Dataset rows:
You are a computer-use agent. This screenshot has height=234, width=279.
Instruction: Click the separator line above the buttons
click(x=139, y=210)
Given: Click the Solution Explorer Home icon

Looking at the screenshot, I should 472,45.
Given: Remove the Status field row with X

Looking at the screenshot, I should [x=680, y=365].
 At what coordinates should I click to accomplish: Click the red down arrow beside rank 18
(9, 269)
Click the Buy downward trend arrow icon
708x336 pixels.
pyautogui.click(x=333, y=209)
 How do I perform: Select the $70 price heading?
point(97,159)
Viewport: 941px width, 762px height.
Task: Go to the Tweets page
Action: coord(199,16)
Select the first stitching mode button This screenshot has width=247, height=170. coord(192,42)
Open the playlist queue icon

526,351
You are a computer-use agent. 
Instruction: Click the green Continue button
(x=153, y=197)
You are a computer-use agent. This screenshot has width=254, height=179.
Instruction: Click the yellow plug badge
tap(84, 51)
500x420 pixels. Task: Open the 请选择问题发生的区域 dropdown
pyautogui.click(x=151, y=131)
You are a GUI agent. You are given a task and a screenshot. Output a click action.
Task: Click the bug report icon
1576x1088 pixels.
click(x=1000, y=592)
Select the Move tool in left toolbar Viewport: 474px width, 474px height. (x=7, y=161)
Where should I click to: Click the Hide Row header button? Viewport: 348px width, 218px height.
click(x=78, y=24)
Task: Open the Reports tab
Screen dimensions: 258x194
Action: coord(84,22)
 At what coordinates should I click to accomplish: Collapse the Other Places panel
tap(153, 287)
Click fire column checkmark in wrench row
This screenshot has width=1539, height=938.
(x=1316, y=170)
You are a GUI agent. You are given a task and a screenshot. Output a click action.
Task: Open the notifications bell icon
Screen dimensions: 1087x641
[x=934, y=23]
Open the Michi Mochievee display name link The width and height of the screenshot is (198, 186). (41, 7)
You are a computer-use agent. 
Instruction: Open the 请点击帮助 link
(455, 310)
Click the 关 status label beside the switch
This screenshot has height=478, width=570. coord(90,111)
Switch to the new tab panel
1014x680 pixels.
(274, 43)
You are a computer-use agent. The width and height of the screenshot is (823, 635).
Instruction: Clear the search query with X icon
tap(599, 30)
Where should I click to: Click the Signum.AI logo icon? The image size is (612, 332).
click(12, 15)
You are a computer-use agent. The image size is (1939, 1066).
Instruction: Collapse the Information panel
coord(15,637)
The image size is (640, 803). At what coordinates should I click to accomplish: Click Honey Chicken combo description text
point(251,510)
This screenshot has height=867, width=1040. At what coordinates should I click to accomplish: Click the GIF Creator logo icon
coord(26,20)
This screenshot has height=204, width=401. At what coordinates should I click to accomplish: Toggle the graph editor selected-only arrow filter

Work required: Retype every one of the dataset rows above with no changes to any line.

Response for this exercise:
You are a computer-use agent. This screenshot has height=234, width=279.
Instruction: Click the separator line above the buttons
click(x=139, y=210)
Given: Click the Solution Explorer Home icon

Looking at the screenshot, I should 472,45.
Given: Remove the Status field row with X

Looking at the screenshot, I should [x=680, y=365].
 At what coordinates should I click to accomplish: Click the red down arrow beside rank 18
(9, 269)
Click the Buy downward trend arrow icon
708x336 pixels.
pyautogui.click(x=333, y=209)
 How do I perform: Select the $70 price heading?
point(97,159)
Viewport: 941px width, 762px height.
Task: Go to the Tweets page
Action: coord(199,16)
Select the first stitching mode button This screenshot has width=247, height=170. coord(192,42)
Open the playlist queue icon

526,351
You are a computer-use agent. 
Instruction: Click the green Continue button
(x=153, y=197)
You are a computer-use agent. This screenshot has width=254, height=179.
Instruction: Click the yellow plug badge
tap(84, 51)
500x420 pixels. Task: Open the 请选择问题发生的区域 dropdown
pyautogui.click(x=151, y=131)
You are a GUI agent. You are given a task and a screenshot. Output a click action.
Task: Click the bug report icon
1576x1088 pixels.
click(x=1000, y=592)
Select the Move tool in left toolbar Viewport: 474px width, 474px height. (x=7, y=161)
Where should I click to: Click the Hide Row header button? Viewport: 348px width, 218px height.
click(x=78, y=24)
Task: Open the Reports tab
Screen dimensions: 258x194
Action: coord(84,22)
 At what coordinates should I click to accomplish: Collapse the Other Places panel
tap(153, 287)
Click fire column checkmark in wrench row
This screenshot has width=1539, height=938.
(x=1316, y=170)
You are a GUI agent. You are given a task and a screenshot. Output a click action.
Task: Open the notifications bell icon
Screen dimensions: 1087x641
[x=934, y=23]
Open the Michi Mochievee display name link The width and height of the screenshot is (198, 186). (41, 7)
You are a computer-use agent. 
Instruction: Open the 请点击帮助 link
(455, 310)
Click the 关 status label beside the switch
This screenshot has height=478, width=570. coord(90,111)
Switch to the new tab panel
1014x680 pixels.
(274, 43)
You are a computer-use agent. The width and height of the screenshot is (823, 635).
Instruction: Clear the search query with X icon
tap(599, 30)
Where should I click to: Click the Signum.AI logo icon? The image size is (612, 332).
click(12, 15)
You are a computer-use agent. The image size is (1939, 1066).
Instruction: Collapse the Information panel
coord(15,637)
The image size is (640, 803). At what coordinates should I click to accomplish: Click Honey Chicken combo description text
point(251,510)
This screenshot has height=867, width=1040. At what coordinates should I click to accomplish: Click the GIF Creator logo icon
coord(26,20)
This screenshot has height=204, width=401. At what coordinates should I click to accomplish: Toggle the graph editor selected-only arrow filter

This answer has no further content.